Juan Dunton was indicted for rape and kidnapping and after a trial by jury, convicted of the rape. This appeal follows the denial of Dunton's motion for a new trial.
At trial, the evidence showed that the victim first encountered Dunton in front of a convenience store when she was attempting to repair her car and he offered assistance. After getting the car started, Dunton and the victim drove around town for several hours while Dunton smoked crack cocaine. The rape occurred after Dunton pulled into a heavily wooded area and the car stopped running. Although Dunton testified the victim smoked cocaine with him and agreed to have intercourse with him in exchange for cocaine, the victim denied both these assertions.
On appeal, Dunton contends the trial court erred in granting the State's motion in limine, prohibiting him from cross-examining the victim concerning whether she had used cocaine in the past. Dunton argues that since the State's direct examination of the victim portrayed her as a woman who was naive to the drug scene, he should have been able to rebut the inference of naivete' and probe her credibility with questions concerning prior drug use. We disagree.
"The right to a thorough and sifting cross-examination is not abridged when the trial judge limits it to relevant matters. Stephens v. State, 207 Ga. App. 645
, 646 (1) (428 SE2d 661
) (1993)." Peterson v. State, 212 Ga. App. 31
, 33 (3) (441 SE2d 267
) (1994).
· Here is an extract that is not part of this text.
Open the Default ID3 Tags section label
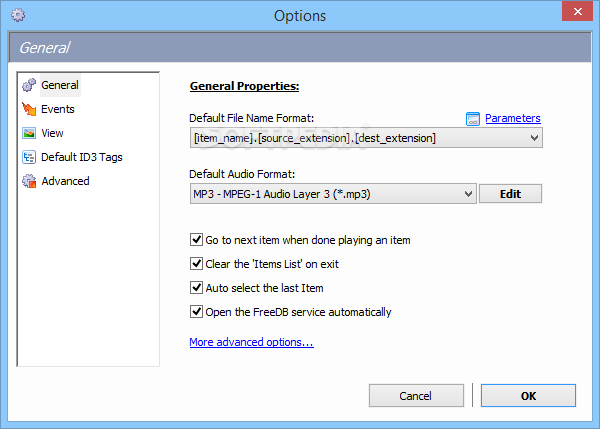Image resolution: width=600 pixels, height=429 pixels. click(x=82, y=158)
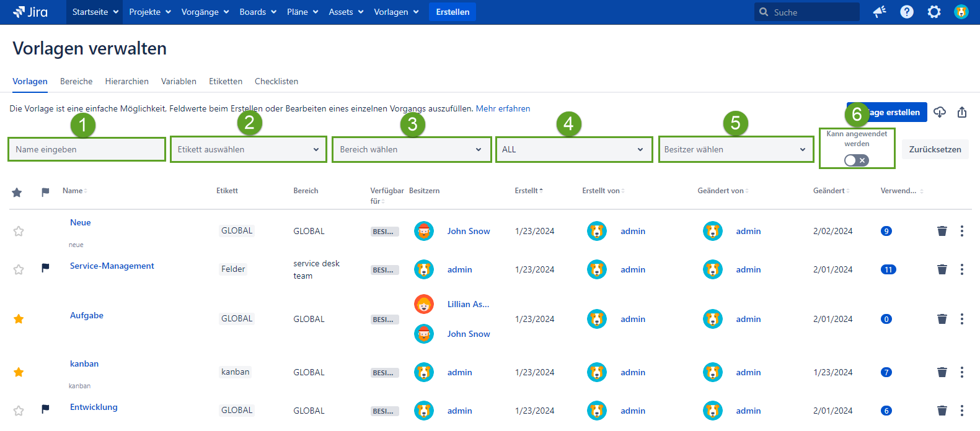980x431 pixels.
Task: Open the notifications megaphone icon
Action: point(879,12)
In the instant case, the record does not support Dunton's assertion that during the State's examination of the victim, it portrayed her as a woman naive to the drug scene. Moreover, whether the victim used drugs in the past or was generally knowledgeable about illegal drugs is irrelevant to the issue of whether Dunton committed the offenses of rape and kidnapping. Rape is no more lawful when committed against a woman who uses cocaine than it is against one who does not use cocaine. Furthermore, " '[i]nstances of specific misconduct may not be used to impeach a witness' character or veracity unless the misconduct has resulted in the conviction of a crime involving moral turpitude ' [Cits.]" Woods v. State, 210 Ga. App. 172
, 173 (1) (435 SE2d 464
) (1993). Since no such conviction has been shown to exist in this case, we find no error in limiting Dunton's cross-examination of the victim.